San Francisco Department of Public Works workers clean up a tree that fell on a SF MUNI bus after a storm passed through the area on January 10, 2023 in San Francisco, California.
Photo: Justin Sullivan (Getty Images)

California has been slammed by storm after storm since late December, but it looks like the weeks of chaotic weather may finally be over soon.

Experts predict that the back-to-back storms may be ending this week. “We’re finally getting through the parade of storms,” said Michael Anderson, a state climatologist, according to NBC News. “We’re starting to see rivers work through final crests and begin receding.” In a Monday forecast, the National Weather Service said that the rain will likely end for the state this week. Los Angeles’ NWS account tweeted that this may be the “last hurrah of precipitation for a while.”

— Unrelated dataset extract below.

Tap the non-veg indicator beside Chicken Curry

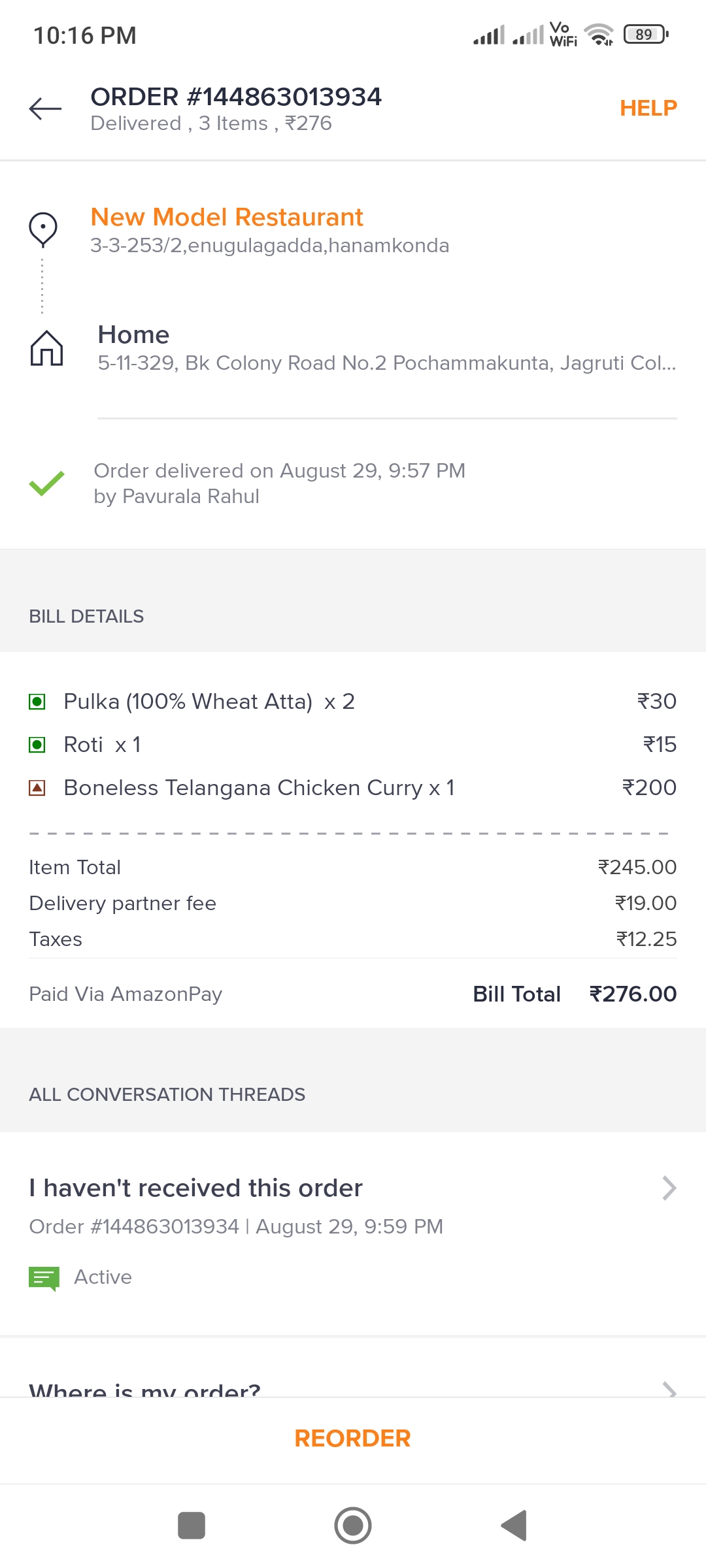[37, 788]
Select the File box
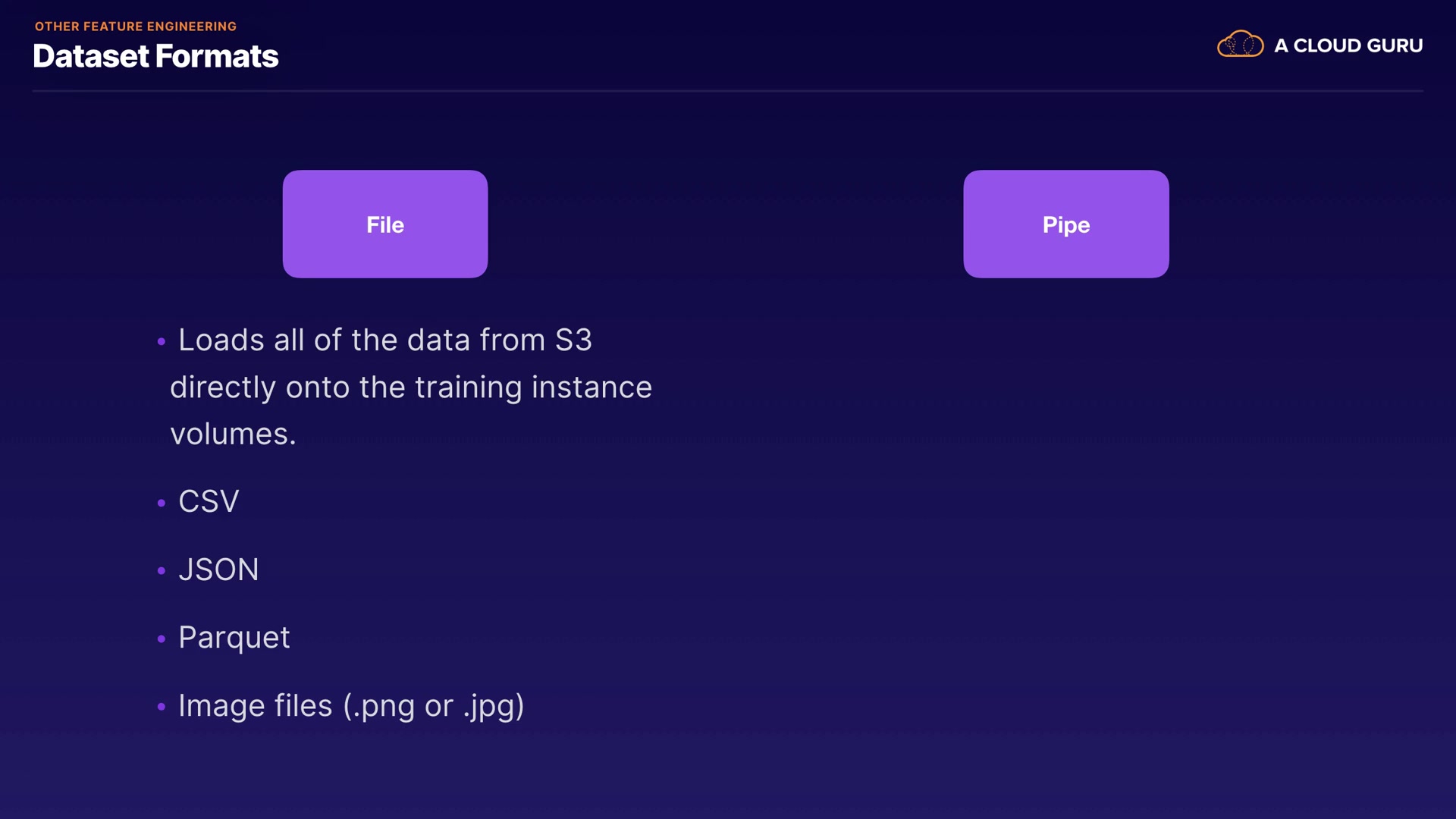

At latest 19 people have died as a result of the storms, the Los Angeles Times reports. Many of these deaths were a result of the widespread flooding and fallen trees. Residents have seen other dangerous conditions occur after so many days of extreme rainfall. Earlier this month, a large sinkhole in Los Angeles swallowed a car, temporarily trapping two people inside. The mother and daughter were rescued by firefighters. Last week, the National Weather Service issued flood watches for more than 34 million out of the 39 million people living in California. The series of storms also caused power outages for tens of thousands. As of this writing, there are about 20,000 customers in the state without power, according to Power Outage.us.

The series of storms has brought rainfall totals that would have been hard to imagine in the drought-stricken state last year. Counties across California have seen totals at 400% to 600% above average since the storms started a few weeks ago, according to the National Weather Service. This week began with more impressive precipitation. Areas like Modesto and Stockton saw record rainfall for January 16 according to a tweet from Sacramento’s National Weather Service.

It’s a far cry from how dry the state was this past fall. In October 2022 several counties in California were experiencing exceptional drought conditions. As of this week there are no exceptional or extreme drought conditions across the state, according to the U.S. Drought Monitor. The whiplash from drought to hazardous stormy weather conditions are yet another symptom of climate change. A 2018 study found that the climate crisis will take naturally occurring weather events like winter storms and periods of drought, and will make those conditions more extreme. Average weather events will become less likely over time.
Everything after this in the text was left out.